Task data:
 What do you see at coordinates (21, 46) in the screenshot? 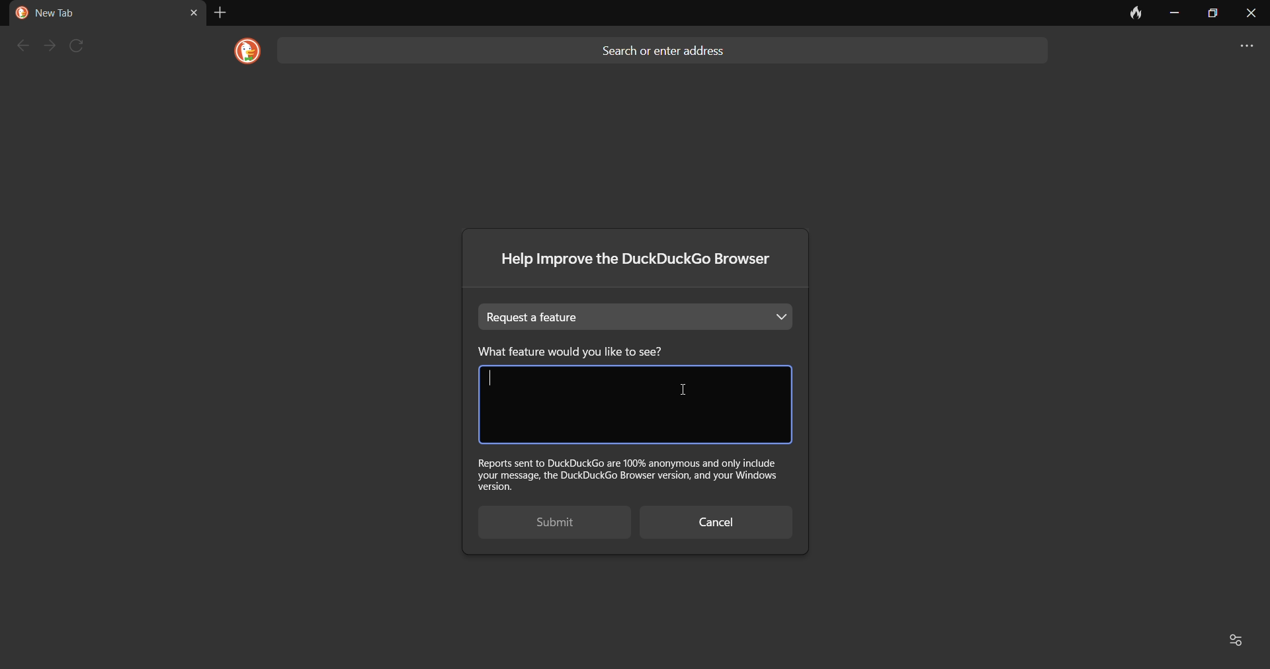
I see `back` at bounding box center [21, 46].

* * *

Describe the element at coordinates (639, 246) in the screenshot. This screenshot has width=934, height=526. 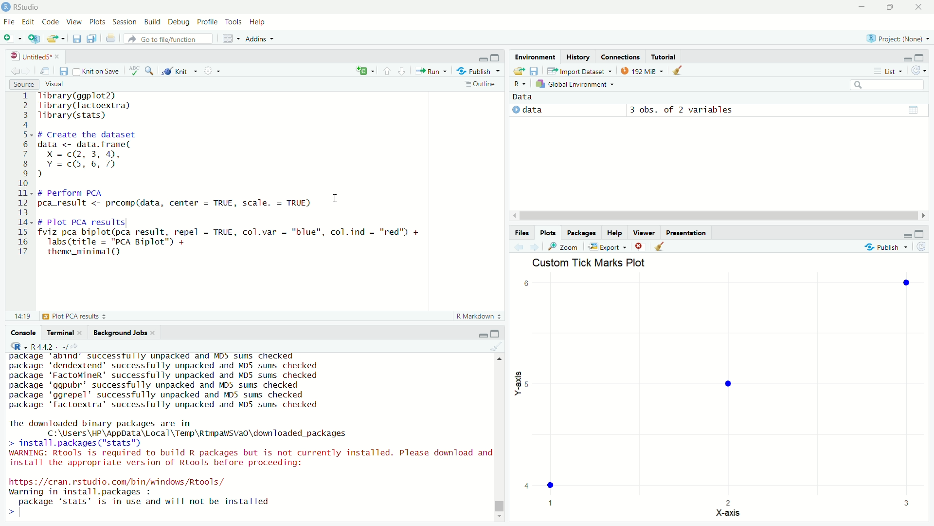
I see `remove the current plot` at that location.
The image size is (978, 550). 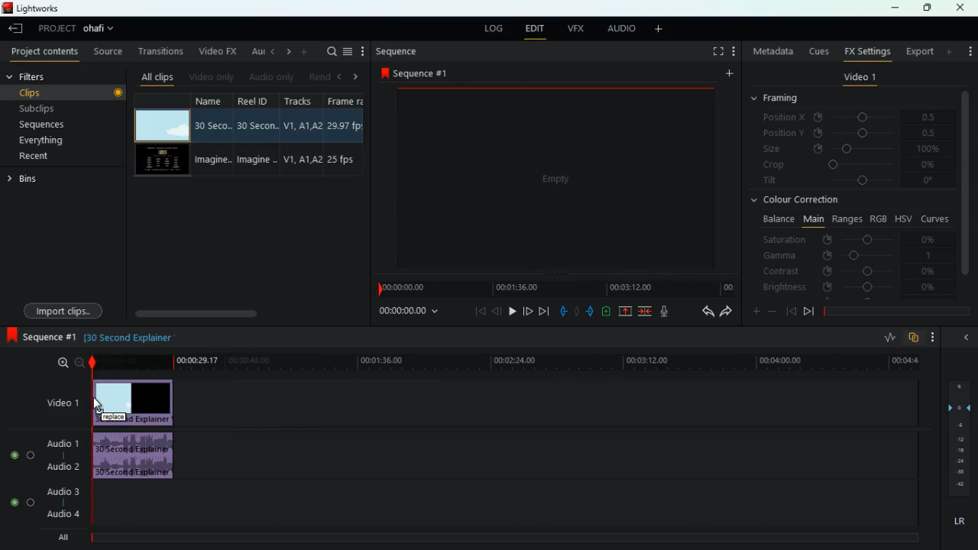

---

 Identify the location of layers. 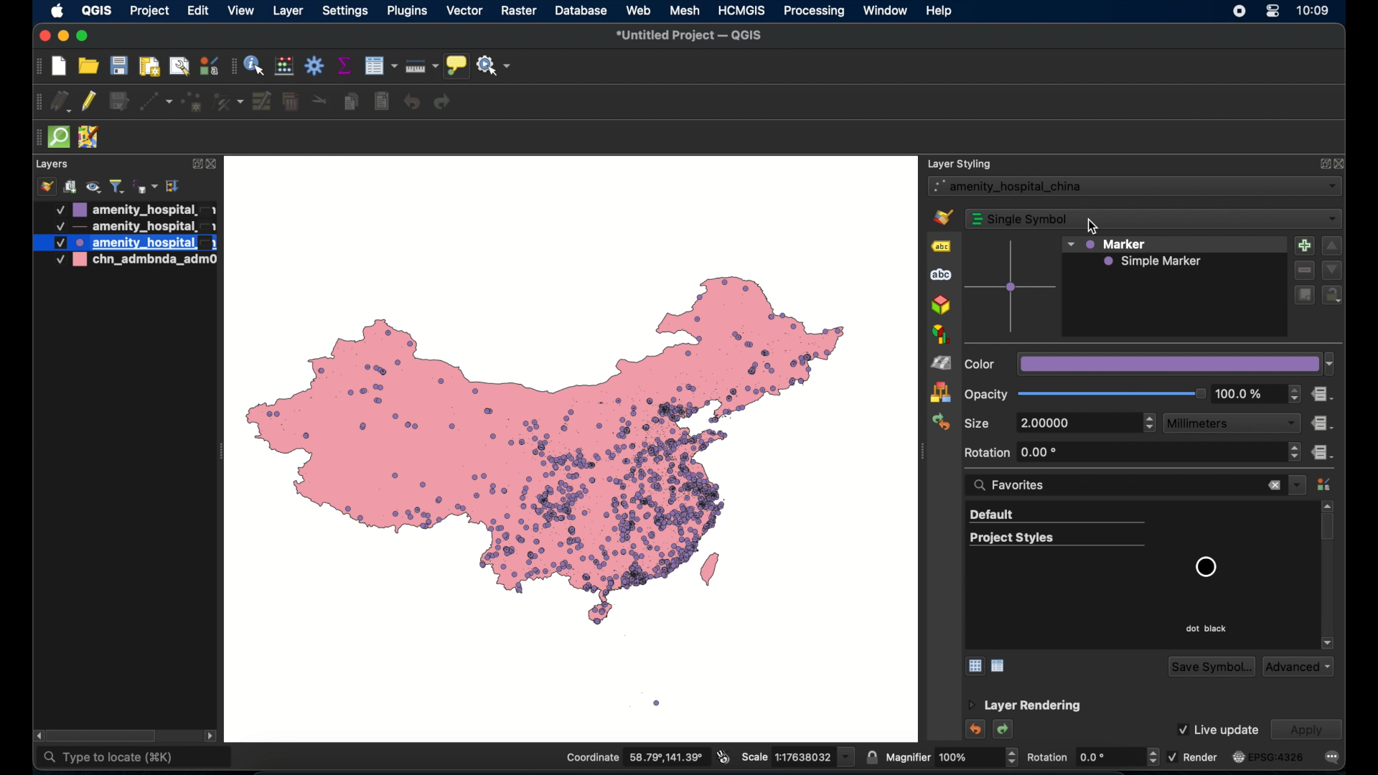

Task brief: Extract the entries from the line containing "Describe the element" through the line containing "The image size is (978, 550).", copying each line verbatim, and leave out the pictures.

Worked answer:
Describe the element at coordinates (639, 246) in the screenshot. This screenshot has width=934, height=526. 
I see `remove the current plot` at that location.
The image size is (978, 550). 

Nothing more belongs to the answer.